アナウンスが終点に到着したことを告げている。
そう認識したときには、もう車掌が私の膝に抱えるかばんを軽く叩いていた。起きたのが先なのか起こされたのが先なのかわからない。
「終点です」
慣れた風に言う車掌に軽く頭を下げつつ、私は電車を降りた。ここはどこかしら。一瞬だけ別世界に迷い込んでしまった気になったけれど、なんてことはない、いつもは通り過ぎている、降りたことはないが見覚えのある駅だ。普段ここの一つ手前の駅で急行に乗り換えているのを、今日は寝過ごしてここまで来てしまったのだ。

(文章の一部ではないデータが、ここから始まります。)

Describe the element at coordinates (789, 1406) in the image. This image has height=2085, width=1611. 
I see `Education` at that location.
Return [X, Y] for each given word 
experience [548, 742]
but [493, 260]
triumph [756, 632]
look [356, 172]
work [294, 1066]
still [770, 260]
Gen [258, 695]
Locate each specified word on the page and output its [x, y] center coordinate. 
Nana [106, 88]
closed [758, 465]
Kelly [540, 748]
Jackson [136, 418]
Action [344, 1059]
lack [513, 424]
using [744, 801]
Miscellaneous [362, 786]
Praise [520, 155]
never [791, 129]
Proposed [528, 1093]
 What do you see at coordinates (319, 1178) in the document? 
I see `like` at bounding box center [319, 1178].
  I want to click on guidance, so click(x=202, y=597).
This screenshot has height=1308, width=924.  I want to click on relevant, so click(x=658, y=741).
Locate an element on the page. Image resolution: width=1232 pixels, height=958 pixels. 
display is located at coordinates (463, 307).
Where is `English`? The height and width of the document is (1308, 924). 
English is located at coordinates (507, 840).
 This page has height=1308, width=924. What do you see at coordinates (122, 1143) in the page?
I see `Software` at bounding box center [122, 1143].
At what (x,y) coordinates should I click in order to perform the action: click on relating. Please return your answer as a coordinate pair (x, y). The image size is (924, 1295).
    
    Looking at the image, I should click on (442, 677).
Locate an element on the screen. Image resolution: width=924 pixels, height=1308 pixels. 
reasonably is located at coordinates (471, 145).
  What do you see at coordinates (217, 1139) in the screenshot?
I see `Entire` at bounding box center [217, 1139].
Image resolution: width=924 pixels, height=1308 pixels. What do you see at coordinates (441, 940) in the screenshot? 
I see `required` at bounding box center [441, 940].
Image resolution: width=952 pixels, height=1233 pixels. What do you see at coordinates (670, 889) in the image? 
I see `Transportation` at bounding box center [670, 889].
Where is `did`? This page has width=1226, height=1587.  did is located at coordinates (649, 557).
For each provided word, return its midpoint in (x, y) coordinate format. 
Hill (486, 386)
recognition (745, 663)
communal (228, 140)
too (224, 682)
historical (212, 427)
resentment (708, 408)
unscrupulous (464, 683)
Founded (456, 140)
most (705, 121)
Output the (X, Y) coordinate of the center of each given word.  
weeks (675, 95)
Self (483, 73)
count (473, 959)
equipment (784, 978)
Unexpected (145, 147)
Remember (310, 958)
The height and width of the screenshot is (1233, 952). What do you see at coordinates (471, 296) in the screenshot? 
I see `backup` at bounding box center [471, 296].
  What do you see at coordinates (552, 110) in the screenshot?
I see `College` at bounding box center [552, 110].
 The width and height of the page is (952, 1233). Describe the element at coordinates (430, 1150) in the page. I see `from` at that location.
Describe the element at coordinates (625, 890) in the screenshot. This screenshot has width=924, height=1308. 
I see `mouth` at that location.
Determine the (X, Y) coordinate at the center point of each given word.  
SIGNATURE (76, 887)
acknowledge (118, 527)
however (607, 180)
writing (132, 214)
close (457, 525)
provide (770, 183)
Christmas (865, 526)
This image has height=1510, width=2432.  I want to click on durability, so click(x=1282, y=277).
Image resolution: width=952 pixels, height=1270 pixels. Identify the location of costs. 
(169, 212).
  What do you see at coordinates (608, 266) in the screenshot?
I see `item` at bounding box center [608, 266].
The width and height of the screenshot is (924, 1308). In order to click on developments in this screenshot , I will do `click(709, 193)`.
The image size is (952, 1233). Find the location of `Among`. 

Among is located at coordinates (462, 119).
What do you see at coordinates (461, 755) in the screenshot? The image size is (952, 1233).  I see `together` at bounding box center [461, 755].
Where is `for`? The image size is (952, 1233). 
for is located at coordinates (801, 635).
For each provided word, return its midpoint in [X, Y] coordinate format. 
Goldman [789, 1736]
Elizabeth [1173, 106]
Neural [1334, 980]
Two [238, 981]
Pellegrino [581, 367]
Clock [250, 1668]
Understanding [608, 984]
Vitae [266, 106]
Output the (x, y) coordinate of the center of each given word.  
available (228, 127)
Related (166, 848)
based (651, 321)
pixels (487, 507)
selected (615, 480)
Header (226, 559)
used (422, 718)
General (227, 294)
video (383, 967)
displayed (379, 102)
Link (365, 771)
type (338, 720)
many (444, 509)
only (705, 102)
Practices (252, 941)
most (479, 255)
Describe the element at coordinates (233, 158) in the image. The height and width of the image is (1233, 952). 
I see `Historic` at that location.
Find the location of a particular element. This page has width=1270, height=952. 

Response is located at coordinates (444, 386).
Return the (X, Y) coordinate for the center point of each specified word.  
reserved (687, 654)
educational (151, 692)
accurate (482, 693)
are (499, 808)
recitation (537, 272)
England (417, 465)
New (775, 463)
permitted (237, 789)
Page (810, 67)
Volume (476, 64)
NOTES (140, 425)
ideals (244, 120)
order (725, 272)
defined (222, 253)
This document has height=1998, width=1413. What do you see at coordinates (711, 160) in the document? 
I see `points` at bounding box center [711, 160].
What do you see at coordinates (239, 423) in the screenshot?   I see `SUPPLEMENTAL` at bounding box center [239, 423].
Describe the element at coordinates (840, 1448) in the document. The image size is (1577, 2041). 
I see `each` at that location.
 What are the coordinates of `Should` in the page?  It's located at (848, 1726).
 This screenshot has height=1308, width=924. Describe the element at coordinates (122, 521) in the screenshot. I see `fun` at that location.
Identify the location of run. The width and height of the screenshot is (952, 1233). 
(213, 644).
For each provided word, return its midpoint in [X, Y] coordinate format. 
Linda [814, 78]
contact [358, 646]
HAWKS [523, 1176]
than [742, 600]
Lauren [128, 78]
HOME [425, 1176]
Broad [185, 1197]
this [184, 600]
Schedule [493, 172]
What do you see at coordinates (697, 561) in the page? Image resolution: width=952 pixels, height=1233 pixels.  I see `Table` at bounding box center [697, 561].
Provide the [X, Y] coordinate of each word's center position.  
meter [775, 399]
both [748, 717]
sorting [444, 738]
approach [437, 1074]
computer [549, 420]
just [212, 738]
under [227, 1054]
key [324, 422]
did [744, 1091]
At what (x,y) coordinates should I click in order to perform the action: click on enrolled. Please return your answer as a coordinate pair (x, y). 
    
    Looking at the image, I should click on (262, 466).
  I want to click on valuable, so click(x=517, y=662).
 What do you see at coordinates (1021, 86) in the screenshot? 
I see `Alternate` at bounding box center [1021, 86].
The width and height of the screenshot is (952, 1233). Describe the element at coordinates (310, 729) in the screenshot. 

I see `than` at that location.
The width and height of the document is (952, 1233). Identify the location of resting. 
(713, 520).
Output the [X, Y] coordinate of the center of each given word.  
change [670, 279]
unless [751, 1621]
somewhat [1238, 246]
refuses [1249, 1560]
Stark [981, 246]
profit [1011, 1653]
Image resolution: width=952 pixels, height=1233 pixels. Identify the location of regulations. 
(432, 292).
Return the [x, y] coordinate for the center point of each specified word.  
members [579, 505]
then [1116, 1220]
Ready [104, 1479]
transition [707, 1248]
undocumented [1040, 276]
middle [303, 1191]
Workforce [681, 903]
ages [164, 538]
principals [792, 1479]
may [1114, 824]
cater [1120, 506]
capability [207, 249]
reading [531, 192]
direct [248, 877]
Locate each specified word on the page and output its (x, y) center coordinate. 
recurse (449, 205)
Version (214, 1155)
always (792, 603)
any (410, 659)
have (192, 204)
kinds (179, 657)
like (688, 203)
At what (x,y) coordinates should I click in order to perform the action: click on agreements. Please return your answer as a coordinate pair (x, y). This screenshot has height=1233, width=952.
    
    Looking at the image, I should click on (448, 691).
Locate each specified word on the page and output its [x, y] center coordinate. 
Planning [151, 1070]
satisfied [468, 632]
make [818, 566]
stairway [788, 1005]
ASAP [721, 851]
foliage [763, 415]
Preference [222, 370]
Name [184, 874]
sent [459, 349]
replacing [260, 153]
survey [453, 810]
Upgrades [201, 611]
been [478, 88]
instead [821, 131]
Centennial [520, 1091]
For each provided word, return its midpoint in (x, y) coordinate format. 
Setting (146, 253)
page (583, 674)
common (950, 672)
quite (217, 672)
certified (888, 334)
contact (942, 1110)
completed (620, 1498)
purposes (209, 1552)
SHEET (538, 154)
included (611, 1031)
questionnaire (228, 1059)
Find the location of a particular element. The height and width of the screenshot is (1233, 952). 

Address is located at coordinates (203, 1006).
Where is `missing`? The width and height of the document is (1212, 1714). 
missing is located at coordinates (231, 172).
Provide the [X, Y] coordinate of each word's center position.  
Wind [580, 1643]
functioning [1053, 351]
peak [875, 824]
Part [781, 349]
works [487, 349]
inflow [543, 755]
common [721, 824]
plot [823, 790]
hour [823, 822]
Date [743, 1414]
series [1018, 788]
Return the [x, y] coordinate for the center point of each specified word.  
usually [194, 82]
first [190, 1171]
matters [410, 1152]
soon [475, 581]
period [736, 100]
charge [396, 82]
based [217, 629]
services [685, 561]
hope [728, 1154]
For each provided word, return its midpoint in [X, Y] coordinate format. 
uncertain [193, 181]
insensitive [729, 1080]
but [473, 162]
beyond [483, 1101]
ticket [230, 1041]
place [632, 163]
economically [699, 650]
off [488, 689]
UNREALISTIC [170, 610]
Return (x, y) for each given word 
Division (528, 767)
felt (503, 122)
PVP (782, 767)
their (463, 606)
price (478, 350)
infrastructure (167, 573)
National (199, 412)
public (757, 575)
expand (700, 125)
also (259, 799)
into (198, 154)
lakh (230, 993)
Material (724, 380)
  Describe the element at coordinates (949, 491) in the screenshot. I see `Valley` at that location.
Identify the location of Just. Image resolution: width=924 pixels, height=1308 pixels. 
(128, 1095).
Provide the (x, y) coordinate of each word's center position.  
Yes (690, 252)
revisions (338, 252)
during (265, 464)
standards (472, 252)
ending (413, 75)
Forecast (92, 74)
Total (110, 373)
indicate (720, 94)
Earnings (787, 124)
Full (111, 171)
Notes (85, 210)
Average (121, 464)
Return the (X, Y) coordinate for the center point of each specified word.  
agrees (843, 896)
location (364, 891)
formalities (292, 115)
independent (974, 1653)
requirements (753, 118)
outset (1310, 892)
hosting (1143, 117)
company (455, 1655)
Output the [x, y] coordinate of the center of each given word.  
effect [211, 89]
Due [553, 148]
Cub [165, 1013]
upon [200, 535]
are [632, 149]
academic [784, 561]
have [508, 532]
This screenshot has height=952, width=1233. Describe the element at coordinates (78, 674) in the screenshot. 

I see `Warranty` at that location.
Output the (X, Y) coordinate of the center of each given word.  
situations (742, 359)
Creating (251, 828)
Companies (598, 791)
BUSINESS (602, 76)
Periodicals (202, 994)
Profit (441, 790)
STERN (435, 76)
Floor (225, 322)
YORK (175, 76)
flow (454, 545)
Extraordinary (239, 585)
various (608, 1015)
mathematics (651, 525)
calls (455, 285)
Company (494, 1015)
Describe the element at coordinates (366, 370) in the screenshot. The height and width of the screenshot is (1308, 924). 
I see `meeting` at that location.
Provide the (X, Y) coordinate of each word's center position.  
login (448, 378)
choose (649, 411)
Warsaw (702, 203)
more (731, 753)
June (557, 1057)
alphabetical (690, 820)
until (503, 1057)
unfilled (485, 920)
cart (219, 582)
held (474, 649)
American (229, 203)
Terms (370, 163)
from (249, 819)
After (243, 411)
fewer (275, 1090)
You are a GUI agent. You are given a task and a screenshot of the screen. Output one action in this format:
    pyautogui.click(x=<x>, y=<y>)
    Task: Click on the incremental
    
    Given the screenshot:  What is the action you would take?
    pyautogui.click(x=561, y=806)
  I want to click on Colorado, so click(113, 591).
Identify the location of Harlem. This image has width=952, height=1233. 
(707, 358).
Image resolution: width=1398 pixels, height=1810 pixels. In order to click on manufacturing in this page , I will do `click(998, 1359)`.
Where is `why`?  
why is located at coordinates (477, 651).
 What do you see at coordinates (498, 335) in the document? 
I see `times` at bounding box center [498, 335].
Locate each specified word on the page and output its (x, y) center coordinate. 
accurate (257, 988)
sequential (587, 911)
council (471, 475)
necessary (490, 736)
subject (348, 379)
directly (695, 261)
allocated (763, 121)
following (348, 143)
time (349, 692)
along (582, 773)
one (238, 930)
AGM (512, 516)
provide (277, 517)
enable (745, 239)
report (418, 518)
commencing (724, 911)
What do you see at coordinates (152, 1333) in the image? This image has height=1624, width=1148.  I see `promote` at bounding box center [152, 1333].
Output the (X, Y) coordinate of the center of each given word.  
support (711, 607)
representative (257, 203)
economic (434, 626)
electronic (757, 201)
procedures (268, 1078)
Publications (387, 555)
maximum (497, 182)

ここにも急行電車は止まるから、目当ての電車はすぐに来る。いつもの電車に乗る駅がずれただけ。毎朝繰り返す退屈な時間はたぶん、このくらいじゃ変わらない。いっそもっと遠くまで乗り過ごせたら面白かったかな、と思う。学校に遅れるのは困るけど。
電車の中で見た夢を思い出す。
カマキリ。
緑色。大きな目。三角形の頭。鋭い鎌。
虫は好きじゃない。嫌な夢を見た、と思いながら、やってきた電車に乗るべくホームドアの近くに立つ。降りてきたのはセーラー服の三人組と、サラリーマン風の男性、暗い顔をした学ランの少年、最後に杖を突いた若い女性。少年と女性の脇をすり抜けて、私と反対側で待っていた人たちが乗り込んでいく。女性が降りた後で私も乗り込んだ。
つり革にも手すりにも掴まれずに、不安定なまま電車に揺られる。人が多いおかげで倒れはしないけれど、バランスを崩せば思い切り他人に寄りかかってしまうだろう。周りには当然のことながら知らない人がたくさん。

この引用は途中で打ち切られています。